• **Seçilen Metin**:
>>>>>

30 Nisan 2008 Çarşamba

İç Ve Dış Pazar Dengede Olmalı

İhracat departmanları şirketler için hem risklerin dağıtılması için bir araç, hem de yurt dışındaki değişimlerle ve yeniliklerle ilgili fikirler veren penceredir. İhracat departmanları bu nedenle gereklidir.

İhracat departmanları şirketler için hem risklerin dağıtılması için bir araç, hem de yurt dışındaki değişimlerle ve yeniliklerle ilgili fikirler veren penceredir. İhracat departmanları bu nedenle gereklidir.

Çok daha önce gerçekleştirmeyi düşündüğümüz bu röportajı Senar Hanım’ın iş yoğunluğu nedeniyle bu sayımızda gerçekleştirdik. Senar Canan Kayaoğlu, on yıl gibi uzun bir zamandan beri boru sektöründe hizmet veriyor. Beş yıldır da Vesbo’da görev yapıyor. İlkin ailesi şaşırmış boru sektörüne girdiğinde ve ardından arkadaşları inceden espriler yapmışlar. Senar Canan Kayaoğlu şimdi Vesbo’nun Dış Ticaret Müdürü. Vesbo’nun Dış Ticaret Müdürü Senar Canan Kayaoğlu ile boru sektöründeki ihracatı, yurt dışı pazarları konuştuk.

Boru sektöründe bir bayan olarak karşılaştığınız problemler oluyor mu?

İlk olarak ailem şaşırmıştı, “Sen boru işiyle mi uğraşacaksın” dediler. Hatta arkadaş çevremde de espri konusu olmuştu ama zamanla herkes alıştı.

<<<<<

• **İstenenler**:
**A)** Boru sektörüyle ilgili röportajın giriş paragrafında Senar Canan Kayaoğlu hakkında verilen bilgilerin tamamını sıralayınız.
**B)** Boru sektörüyle ilgili röportajda "Çok daha önce" ifadesinden "problemler oluyor mu?" ifadesine kadar uzanan bölümü olduğu gibi yazdırınız.
**C)** Boru sektörüyle ilgili röportajı kaldığı yerden sürdürünüz.

• **Listelenen Kayıtlar**:
>>>>>

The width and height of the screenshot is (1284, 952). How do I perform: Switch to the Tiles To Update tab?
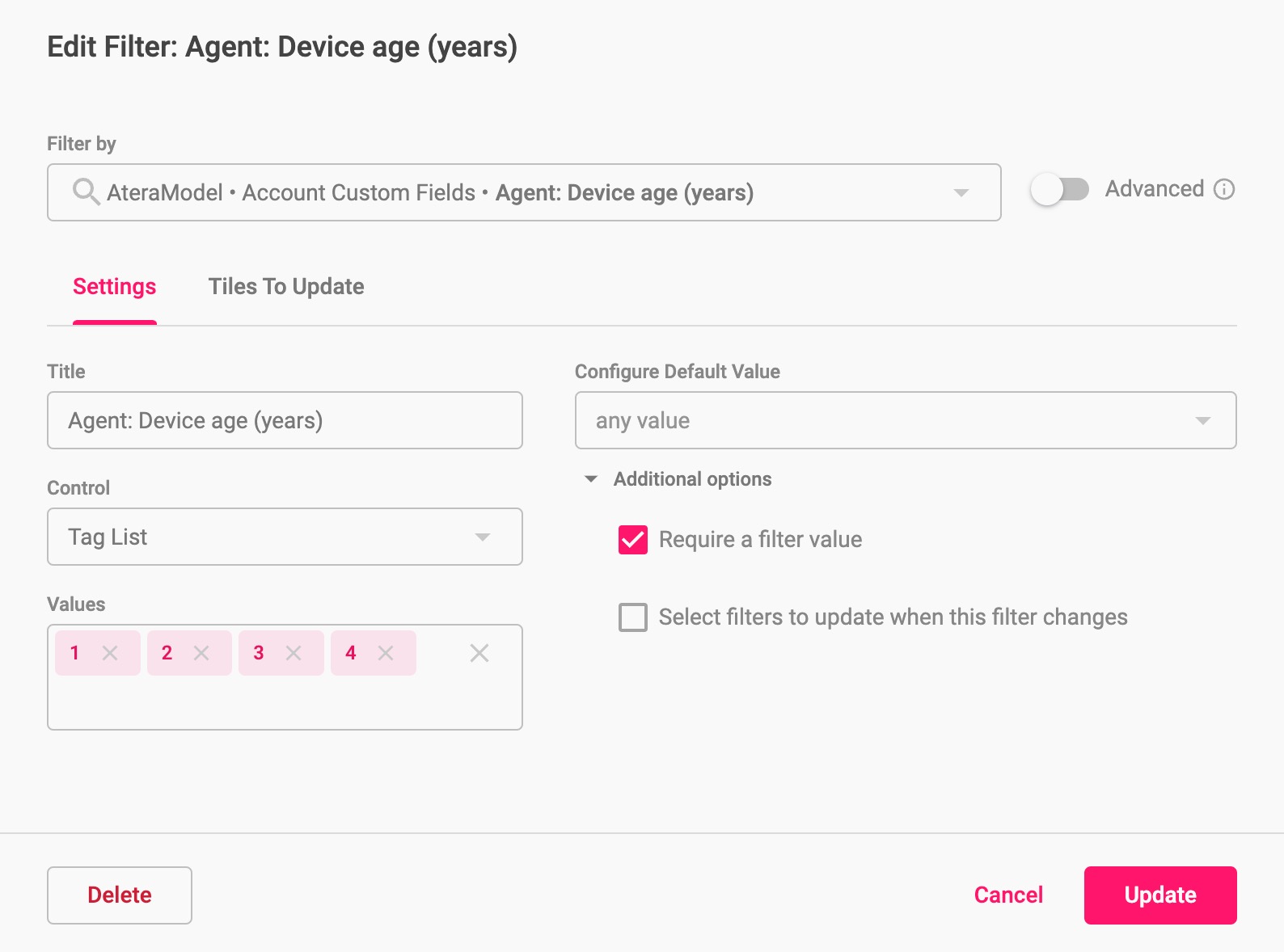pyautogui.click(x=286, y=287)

<<<<<
>>>>>

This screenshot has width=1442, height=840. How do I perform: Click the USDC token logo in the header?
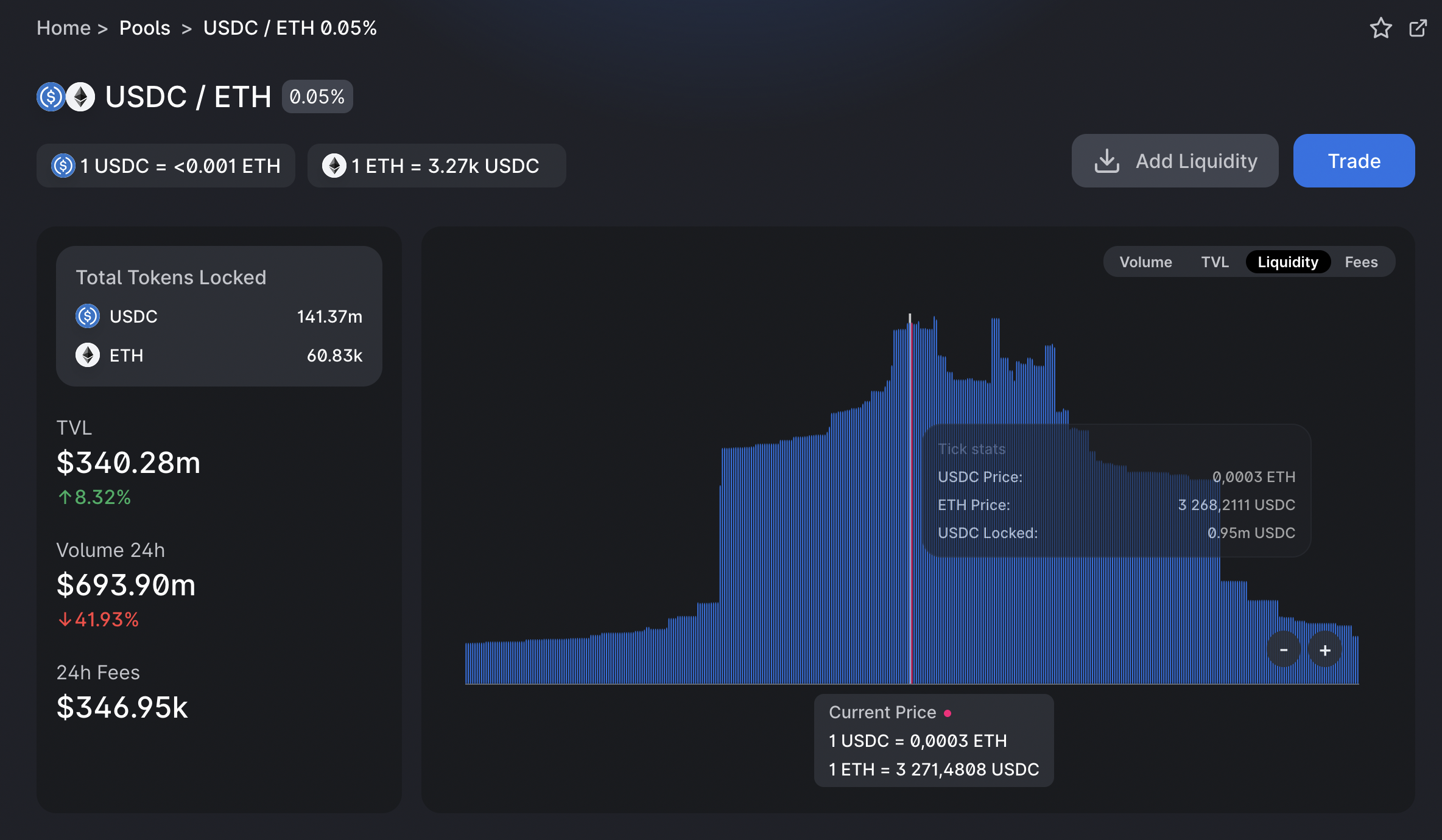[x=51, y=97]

<<<<<

• **Görev Sonuçları**:
**A)**
- İş yoğunluğu nedeniyle röportaj daha önce değil, bu sayıda gerçekleştirilmiştir.
- On yıldan beri boru sektöründe hizmet vermektedir.
- Beş yıldır Vesbo'da görev yapmaktadır.
- Boru sektörüne girdiğinde ailesi şaşırmıştır.
- Ardından arkadaşları inceden espriler yapmıştır.
- Şimdi Vesbo'nun Dış Ticaret Müdürüdür.

**B)**
Çok daha önce gerçekleştirmeyi düşündüğümüz bu röportajı Senar Hanım’ın iş yoğunluğu nedeniyle bu sayımızda gerçekleştirdik. Senar Canan Kayaoğlu, on yıl gibi uzun bir zamandan beri boru sektöründe hizmet veriyor. Beş yıldır da Vesbo’da görev yapıyor. İlkin ailesi şaşırmış boru sektörüne girdiğinde ve ardından arkadaşları inceden espriler yapmışlar. Senar Canan Kayaoğlu şimdi Vesbo’nun Dış Ticaret Müdürü. Vesbo’nun Dış Ticaret Müdürü Senar Canan Kayaoğlu ile boru sektöründeki ihracatı, yurt dışı pazarları konuştuk.

Boru sektöründe bir bayan olarak karşılaştığınız problemler oluyor mu?

**C)**
Bizim sektörümüzle bayanlar uyuşmuyor aslında, ama bunun da avantajları var tabi. İlk işe başladığımda tesisatçılara onların işiyle ilgili bilgiler vermeye kalkınca şaşırıyorlardı. Hatta bakalım neler biliyor da bize öğretecek gibisinden ifadelerle de karşılaştım ama işi onlar kadar bildiğinizi ve hatta onların bilmediği teknik noktaları da gösterdiğinizde onların onların saygısını kazanıyorsunuz. İlginç olaylar da olmuyor değil. Avrupa’da değil de özellikle Arap ülkelerinde sizi gördükleri zaman şaşırıyorlar, çünkü boru işiyle uğraşan bir bayan onlara farklı geliyor.”

Üretici firmalardaki ihracat departmanının öneminden bahseder misiniz?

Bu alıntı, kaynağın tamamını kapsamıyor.